PROVIDED ENTRIES:

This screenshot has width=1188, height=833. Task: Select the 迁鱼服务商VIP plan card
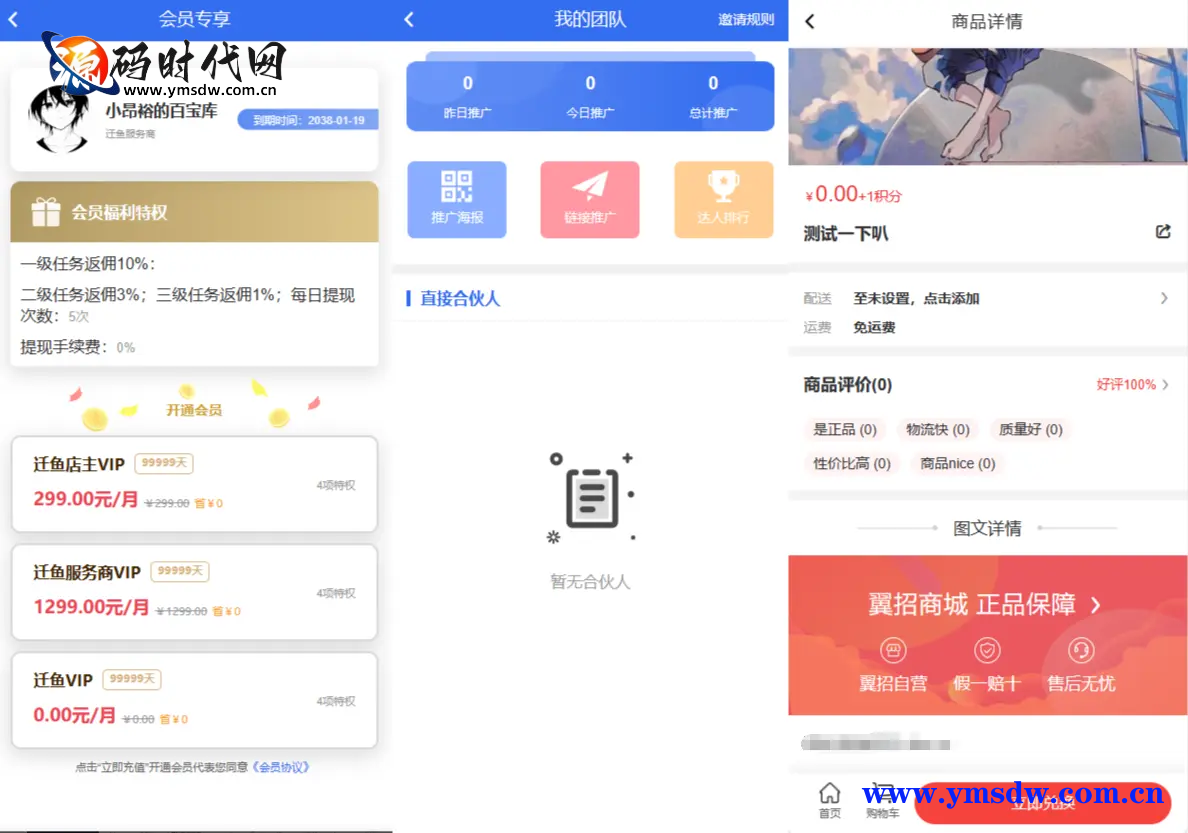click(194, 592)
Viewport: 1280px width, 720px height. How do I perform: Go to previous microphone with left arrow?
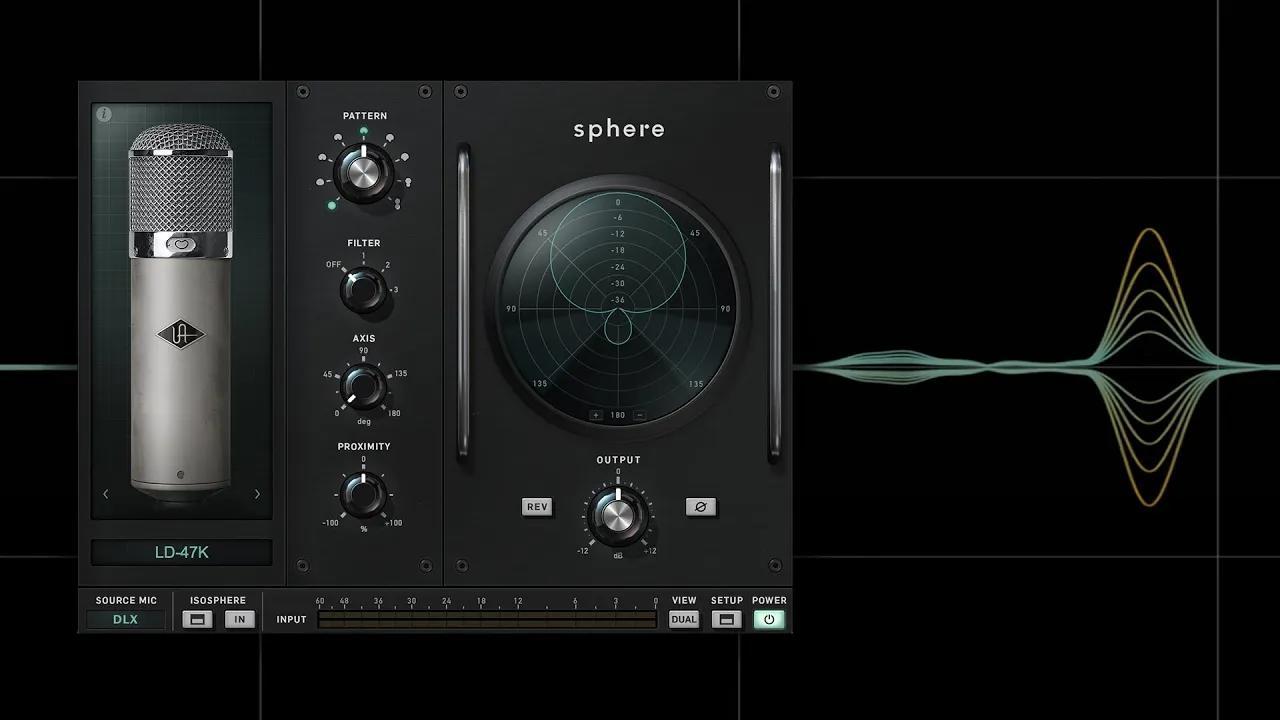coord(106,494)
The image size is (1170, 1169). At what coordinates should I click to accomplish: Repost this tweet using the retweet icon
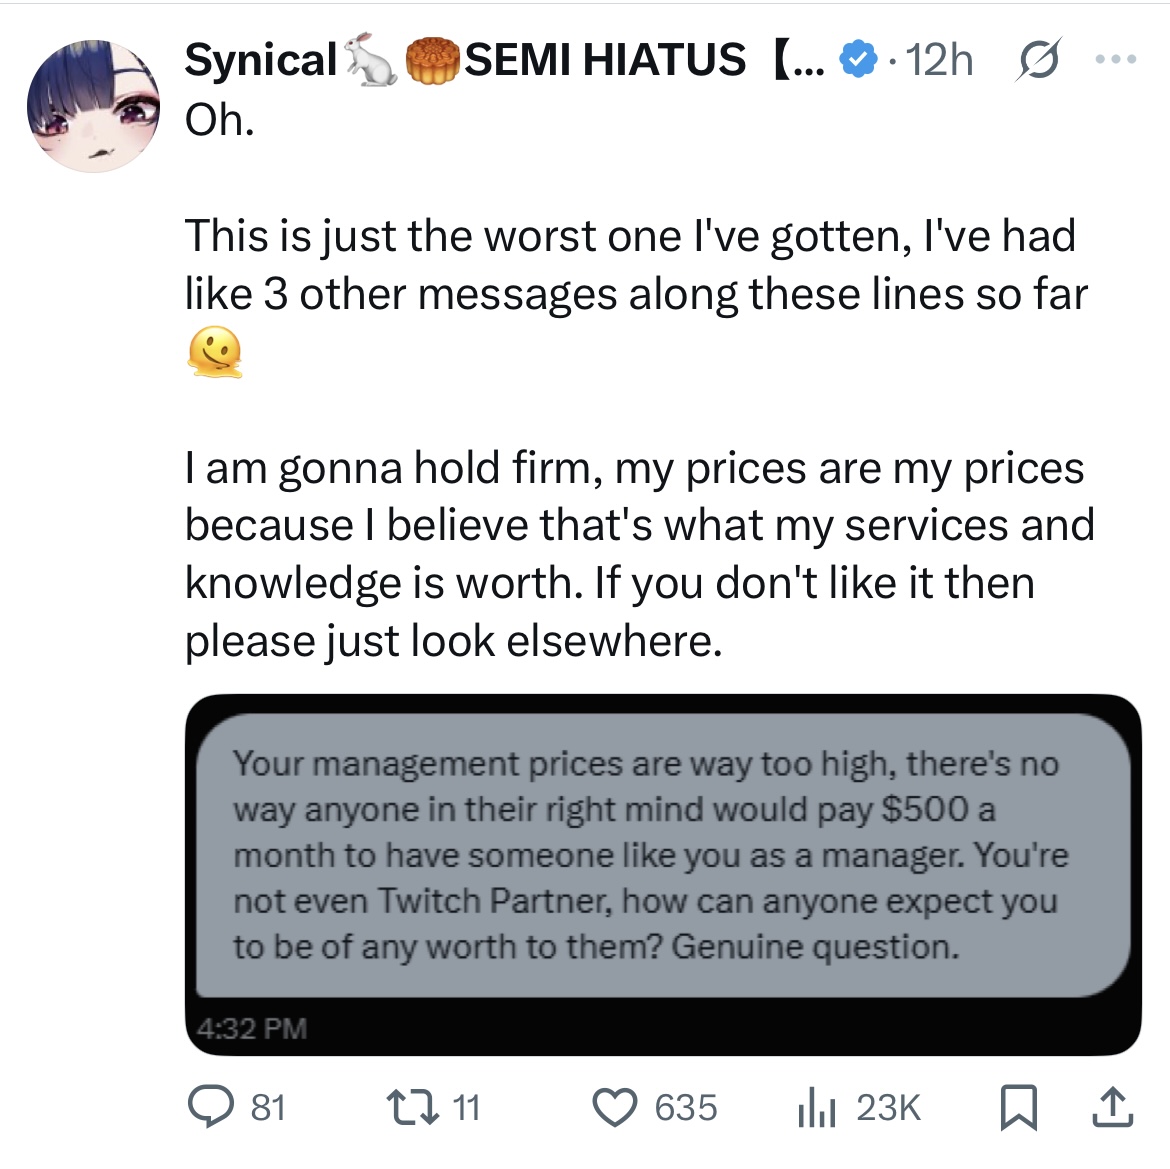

YOUR ASSIGNMENT: Extract, word for word, every line from the one containing "Viewport: 1280px width, 720px" to the end of the data above, both ends included, and leave out the pictures.

TASK SOLUTION:
Viewport: 1280px width, 720px height. How do I perform: Go to previous microphone with left arrow?
coord(106,494)
The image size is (1170, 1169). At what coordinates should I click to accomplish: Repost this tweet using the retweet icon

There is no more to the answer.